The intestinal microbiota, a barrier to the establishment
of pathogenic bacteria, is also an important reservoir of
opportunistic pathogens. It plays a key role in the process of
resistance-genes dissemination, commonly carried by specialized
genetic elements, like plasmids, phages, and conjugative
transposons.
We obtained from strains of enterobacteria, isolated from faeces
of newborns in a university hospital nursery, indication of
phenothypical gentamicin resistance amplification (frequencies of
10
-3 to 10
-5, compatible with transposition
frequencies).

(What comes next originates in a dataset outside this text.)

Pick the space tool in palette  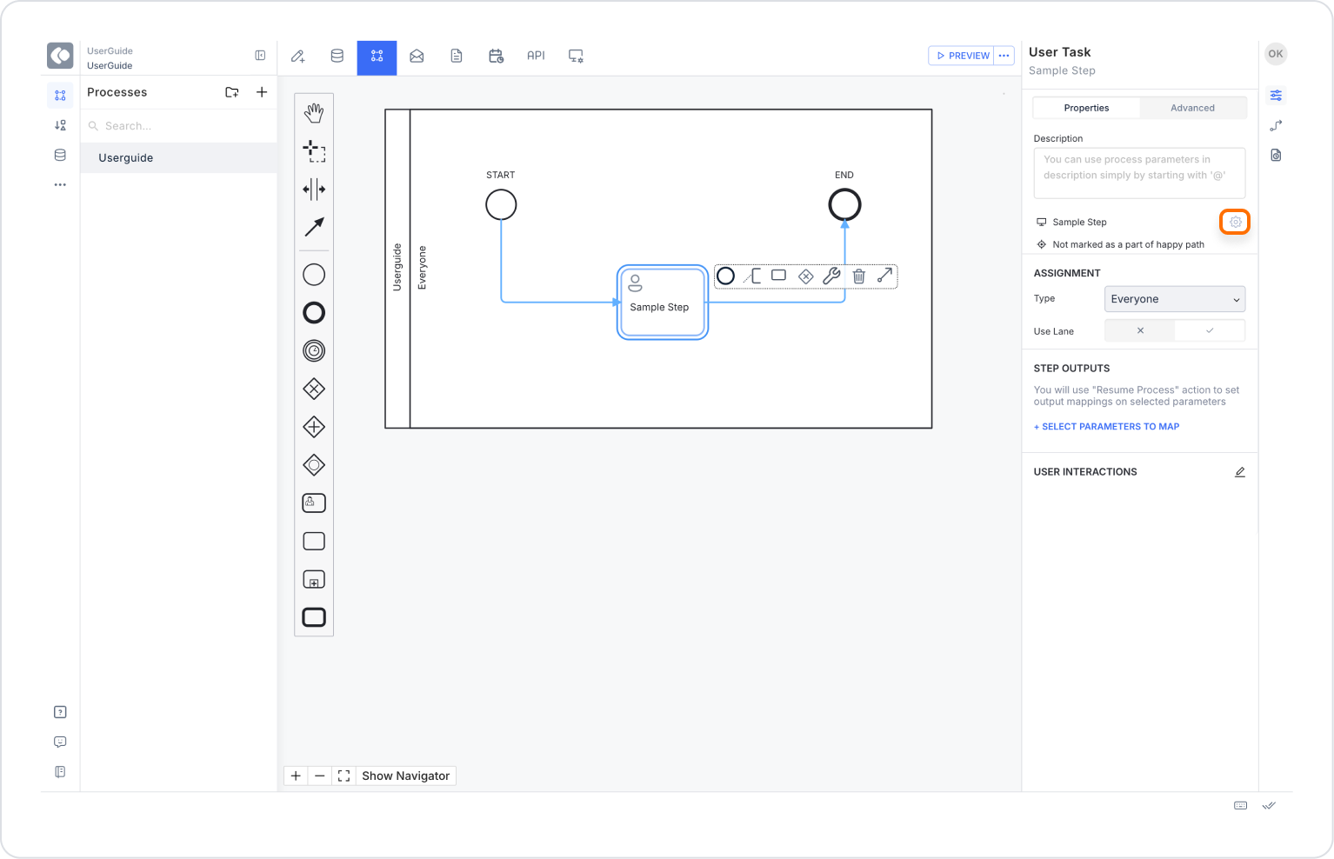(314, 189)
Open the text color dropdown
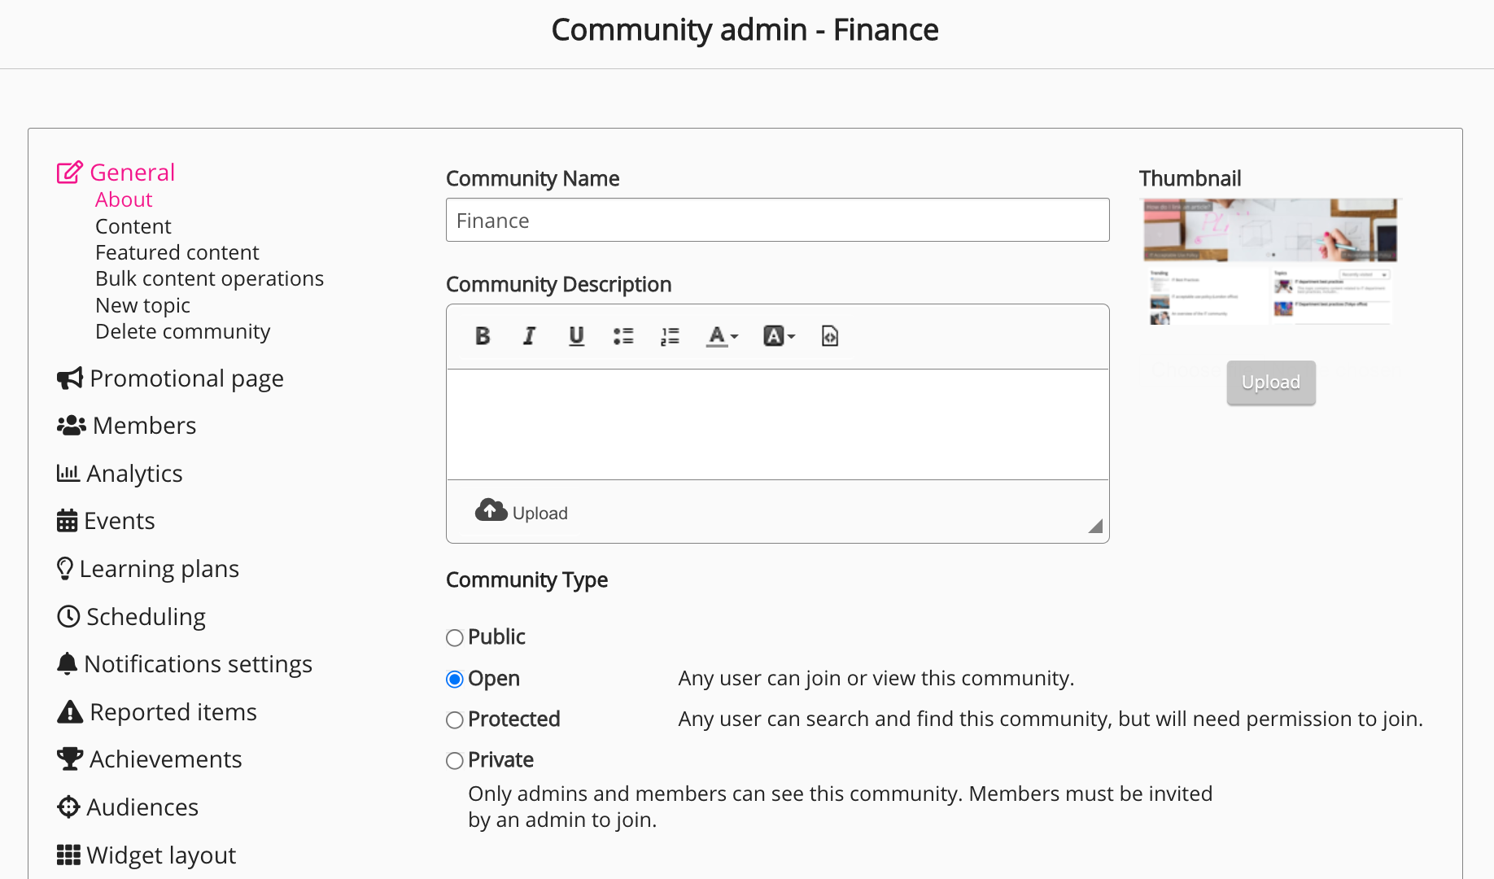The image size is (1494, 879). tap(722, 336)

Southern blotting assays showed strong hybridization
signals for both plasmidial and chromossomal regions in DNA
extracted from variants selected at high gentamicin concentrations,
using as a probe a labeled cloned insert containing aminoglycoside
modifying enzyme (AME) gene sequence originated from a plasmid of a
Klebsiella pneumoniae strain previously isolated in the same
hospital. Further, we found indications of inactivation to other
resistance genes in variants selected under similar conditions, as
well as, indications of co-amplification of other AME markers
(amikacin).
Since the intestinal environment is a scenario of selective
processes due to the therapeutic and prophylactic use of
antimicrobial agents, the processes of amplification of low level
antimicrobial resistance (not usually detected or sought by common
methods used for antibiotic resistance surveillance) might
compromise the effectiveness of antibiotic chemotherapy.